Porque para las familias, tener un AMPA de este pelo en el centro es un verdadero lujo. Desde organizar cursos sobre acoso escolar para las familias a talleres de multiculturalidad (pero de verdad, no de “vamos a hacer un cuscús, que es muy típico”), los miembros —¡y miembras!— del AMPA consiguen la unidad de las familias y las convierten en una parte fundamental en la vida del colegio.

Eso sí: si queréis un AMPA fuerte, más os vale estar dispuestos y dispuestas a tomar las riendas y formar parte de ella de verdad. Que no vale eso de participar en lo que los demás organizan, ¡hay que mojarse!

Un claustro estable

Sí, en la escuela pública la estabilidad es casi una utopía, pero también es una señal muy clara de cómo se trabaja en ese centro. Un colegio del que todos los años sale disparado más de la mitad del profesorado y en el que nadie quiere coger plaza fija huele a chamusquina. Algo pasa.
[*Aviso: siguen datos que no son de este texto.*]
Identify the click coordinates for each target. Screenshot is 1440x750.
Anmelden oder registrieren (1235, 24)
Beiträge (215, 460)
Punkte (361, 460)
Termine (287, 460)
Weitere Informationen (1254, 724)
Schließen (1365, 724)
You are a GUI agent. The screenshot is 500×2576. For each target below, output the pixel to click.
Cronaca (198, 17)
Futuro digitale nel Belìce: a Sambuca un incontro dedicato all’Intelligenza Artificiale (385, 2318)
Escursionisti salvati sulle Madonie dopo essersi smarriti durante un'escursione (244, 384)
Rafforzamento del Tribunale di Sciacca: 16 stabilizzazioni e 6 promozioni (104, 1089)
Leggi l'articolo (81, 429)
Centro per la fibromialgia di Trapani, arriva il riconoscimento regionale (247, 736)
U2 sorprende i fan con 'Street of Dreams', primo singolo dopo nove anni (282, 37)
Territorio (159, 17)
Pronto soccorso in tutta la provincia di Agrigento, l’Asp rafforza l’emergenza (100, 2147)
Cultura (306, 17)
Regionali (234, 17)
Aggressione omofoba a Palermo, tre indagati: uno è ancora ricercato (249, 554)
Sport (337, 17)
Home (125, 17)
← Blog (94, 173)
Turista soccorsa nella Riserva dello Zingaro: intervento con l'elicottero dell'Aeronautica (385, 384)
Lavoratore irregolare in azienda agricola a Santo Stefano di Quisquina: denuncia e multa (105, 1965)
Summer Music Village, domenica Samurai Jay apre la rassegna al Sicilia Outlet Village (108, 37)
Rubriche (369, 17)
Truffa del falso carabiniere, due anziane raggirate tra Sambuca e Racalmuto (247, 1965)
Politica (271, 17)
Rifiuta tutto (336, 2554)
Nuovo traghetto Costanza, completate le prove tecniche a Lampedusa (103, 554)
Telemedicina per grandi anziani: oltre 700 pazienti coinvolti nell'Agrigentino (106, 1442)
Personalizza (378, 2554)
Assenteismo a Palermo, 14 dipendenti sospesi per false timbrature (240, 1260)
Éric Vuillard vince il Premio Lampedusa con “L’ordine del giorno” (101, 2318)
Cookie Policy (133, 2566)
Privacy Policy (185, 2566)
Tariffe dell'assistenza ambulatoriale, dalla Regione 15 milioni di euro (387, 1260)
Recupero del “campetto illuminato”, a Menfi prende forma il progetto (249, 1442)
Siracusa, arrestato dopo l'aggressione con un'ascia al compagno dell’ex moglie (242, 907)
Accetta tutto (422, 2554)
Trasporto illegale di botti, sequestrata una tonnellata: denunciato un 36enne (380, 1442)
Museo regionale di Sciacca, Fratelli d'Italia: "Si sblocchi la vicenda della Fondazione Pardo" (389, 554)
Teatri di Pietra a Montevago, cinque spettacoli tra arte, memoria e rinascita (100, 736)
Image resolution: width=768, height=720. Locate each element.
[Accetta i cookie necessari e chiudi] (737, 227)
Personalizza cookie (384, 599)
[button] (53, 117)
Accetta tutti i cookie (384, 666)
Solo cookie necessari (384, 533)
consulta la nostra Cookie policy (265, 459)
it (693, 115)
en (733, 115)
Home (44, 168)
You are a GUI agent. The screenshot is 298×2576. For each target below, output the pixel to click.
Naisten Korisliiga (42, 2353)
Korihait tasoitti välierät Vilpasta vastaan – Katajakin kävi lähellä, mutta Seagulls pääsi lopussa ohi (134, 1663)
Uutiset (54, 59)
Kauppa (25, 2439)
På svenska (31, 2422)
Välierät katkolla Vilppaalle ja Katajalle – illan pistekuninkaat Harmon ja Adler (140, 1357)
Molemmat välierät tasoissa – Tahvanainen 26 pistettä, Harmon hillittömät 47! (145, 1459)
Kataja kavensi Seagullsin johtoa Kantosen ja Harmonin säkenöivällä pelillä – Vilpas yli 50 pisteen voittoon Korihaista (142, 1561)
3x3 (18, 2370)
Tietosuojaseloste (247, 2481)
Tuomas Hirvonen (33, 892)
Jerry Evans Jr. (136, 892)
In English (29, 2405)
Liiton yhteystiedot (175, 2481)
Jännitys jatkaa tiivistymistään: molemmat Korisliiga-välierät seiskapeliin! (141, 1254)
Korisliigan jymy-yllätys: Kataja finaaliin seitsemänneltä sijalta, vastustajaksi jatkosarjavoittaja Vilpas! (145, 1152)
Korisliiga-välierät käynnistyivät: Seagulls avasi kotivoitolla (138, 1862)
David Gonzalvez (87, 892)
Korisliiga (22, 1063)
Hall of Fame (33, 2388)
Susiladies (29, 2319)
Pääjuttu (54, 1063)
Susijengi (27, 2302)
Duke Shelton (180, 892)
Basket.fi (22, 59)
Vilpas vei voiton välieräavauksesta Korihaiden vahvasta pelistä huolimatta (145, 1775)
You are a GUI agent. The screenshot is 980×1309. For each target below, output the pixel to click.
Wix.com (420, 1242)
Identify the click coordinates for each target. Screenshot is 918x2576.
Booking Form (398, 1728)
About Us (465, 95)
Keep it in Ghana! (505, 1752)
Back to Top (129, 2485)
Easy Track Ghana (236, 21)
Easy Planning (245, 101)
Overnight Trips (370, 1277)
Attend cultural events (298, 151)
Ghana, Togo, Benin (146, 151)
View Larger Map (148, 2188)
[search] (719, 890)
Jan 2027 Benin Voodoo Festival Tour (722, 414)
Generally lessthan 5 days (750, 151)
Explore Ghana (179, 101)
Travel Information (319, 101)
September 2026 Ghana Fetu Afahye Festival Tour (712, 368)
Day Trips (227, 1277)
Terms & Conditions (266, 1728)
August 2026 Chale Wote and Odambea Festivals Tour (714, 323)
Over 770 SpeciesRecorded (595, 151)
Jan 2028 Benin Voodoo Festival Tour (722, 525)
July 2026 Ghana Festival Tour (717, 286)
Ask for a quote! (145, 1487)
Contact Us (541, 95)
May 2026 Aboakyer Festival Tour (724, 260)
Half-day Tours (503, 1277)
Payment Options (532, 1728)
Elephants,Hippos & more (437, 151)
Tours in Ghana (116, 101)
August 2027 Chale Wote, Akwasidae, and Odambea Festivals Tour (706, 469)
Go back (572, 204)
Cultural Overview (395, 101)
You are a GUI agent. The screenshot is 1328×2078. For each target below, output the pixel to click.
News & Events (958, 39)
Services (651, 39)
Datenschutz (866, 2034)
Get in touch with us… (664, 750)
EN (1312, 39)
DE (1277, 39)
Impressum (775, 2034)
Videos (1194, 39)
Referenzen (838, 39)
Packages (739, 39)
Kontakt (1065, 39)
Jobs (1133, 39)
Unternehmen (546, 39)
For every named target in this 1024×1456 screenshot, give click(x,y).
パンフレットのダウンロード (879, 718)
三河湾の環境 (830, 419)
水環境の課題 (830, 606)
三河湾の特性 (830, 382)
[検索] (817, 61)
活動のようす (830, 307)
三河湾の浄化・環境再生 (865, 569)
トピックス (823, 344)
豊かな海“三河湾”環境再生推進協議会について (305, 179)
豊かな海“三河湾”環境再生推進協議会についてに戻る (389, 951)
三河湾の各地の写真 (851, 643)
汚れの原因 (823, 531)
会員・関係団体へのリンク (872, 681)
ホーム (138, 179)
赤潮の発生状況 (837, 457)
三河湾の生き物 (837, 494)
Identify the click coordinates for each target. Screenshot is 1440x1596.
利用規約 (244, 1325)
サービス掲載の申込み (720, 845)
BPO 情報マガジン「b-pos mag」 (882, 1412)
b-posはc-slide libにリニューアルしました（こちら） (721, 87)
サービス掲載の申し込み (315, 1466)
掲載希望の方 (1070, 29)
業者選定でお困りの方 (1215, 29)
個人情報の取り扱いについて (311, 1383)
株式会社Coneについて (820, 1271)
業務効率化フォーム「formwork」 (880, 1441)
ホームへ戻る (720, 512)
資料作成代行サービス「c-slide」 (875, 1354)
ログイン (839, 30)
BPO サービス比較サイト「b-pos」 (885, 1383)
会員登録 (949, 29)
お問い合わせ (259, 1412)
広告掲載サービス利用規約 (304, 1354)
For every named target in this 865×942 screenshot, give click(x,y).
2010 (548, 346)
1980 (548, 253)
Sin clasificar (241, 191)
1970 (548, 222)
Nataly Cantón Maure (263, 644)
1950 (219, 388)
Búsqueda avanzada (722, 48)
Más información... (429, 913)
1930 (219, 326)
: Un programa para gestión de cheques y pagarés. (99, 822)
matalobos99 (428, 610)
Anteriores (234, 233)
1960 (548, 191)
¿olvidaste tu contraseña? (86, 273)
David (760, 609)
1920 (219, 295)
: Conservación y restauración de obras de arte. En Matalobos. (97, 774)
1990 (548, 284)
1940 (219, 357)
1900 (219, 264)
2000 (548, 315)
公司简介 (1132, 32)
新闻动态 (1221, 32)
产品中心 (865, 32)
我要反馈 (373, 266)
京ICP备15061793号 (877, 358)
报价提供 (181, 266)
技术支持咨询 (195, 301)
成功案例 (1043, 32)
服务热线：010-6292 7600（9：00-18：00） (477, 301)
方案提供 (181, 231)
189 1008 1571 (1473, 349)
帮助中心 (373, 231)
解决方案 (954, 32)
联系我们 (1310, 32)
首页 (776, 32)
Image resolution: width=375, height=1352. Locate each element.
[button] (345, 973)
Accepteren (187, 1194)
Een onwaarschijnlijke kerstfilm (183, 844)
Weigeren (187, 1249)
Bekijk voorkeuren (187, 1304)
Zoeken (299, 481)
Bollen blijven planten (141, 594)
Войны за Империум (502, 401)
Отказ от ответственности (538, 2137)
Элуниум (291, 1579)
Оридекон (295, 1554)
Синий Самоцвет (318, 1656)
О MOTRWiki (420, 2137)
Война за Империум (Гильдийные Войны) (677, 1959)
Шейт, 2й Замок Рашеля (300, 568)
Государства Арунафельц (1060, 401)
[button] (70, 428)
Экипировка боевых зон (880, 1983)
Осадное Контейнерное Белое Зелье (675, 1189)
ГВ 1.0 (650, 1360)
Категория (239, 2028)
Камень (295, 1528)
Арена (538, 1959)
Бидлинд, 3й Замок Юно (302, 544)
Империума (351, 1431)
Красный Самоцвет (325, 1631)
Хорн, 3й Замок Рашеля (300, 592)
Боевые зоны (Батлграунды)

Los docentes tenemos una capacidad limitada para elegir centro, pero es verdad que, cuando estamos a gusto en uno, tendemos a repetir en la medida de nuestras posibilidades. Ese “a gusto” puede significar, simplemente, que está cerca de casa (no es poco), pero por regla general te quedas porque hay buen ambiente (y eso se refleja en la manera de trabajar), porque te gusta el proyecto educativo, porque la dirección lleva bien el colegio, porque la relación con las familias es buena… Vamos, tenemos las mismas razones para quedarnos que las que familia para elegir centro escolar.

La excepción pueden ser los pueblos alejados de centros urbanos grandes, donde, por muy a gusto que estés, tienes que elegir entre dejar tu casa y tu familia detrás para mudarte a trabajar a Quinta la Leche. Pero cuando en una ciudad veis un colegio con mucho, mucho cambio cada año… Algo pasa. Sospechad.


Por supuesto, aun siguiendo todos estos consejos podéis meter la pata de manera espectacular. Tampoco hay que rasgarse las vestiduras si os equivocáis de centro, porque podéis cambiarlo al año siguiente (aunque sí, entrar en ciertos colegios es más difícil que entrar en la NASA, qué le vamos a hacer). Tened siempre en cuenta que el ambiente de muchos colegios cambia de año en año, y que la presencia o falta de una sola persona (sea docente, familiar, alumna o monitora de extra escolares) puede suponer un cambio que altere el funcionamiento de una clase o de todo el centro.

Por eso es importante fijarse en la imagen más extensa, y los factores que os he mencionado os ayudarán a acertar más que si os fijáis en aspectos puntuales.

Espero.

¿Qué buscas tú en un centro escolar?

¿Qué factores te parecen más importantes a la hora de escoger centro (ya seas docente o tutor legal)?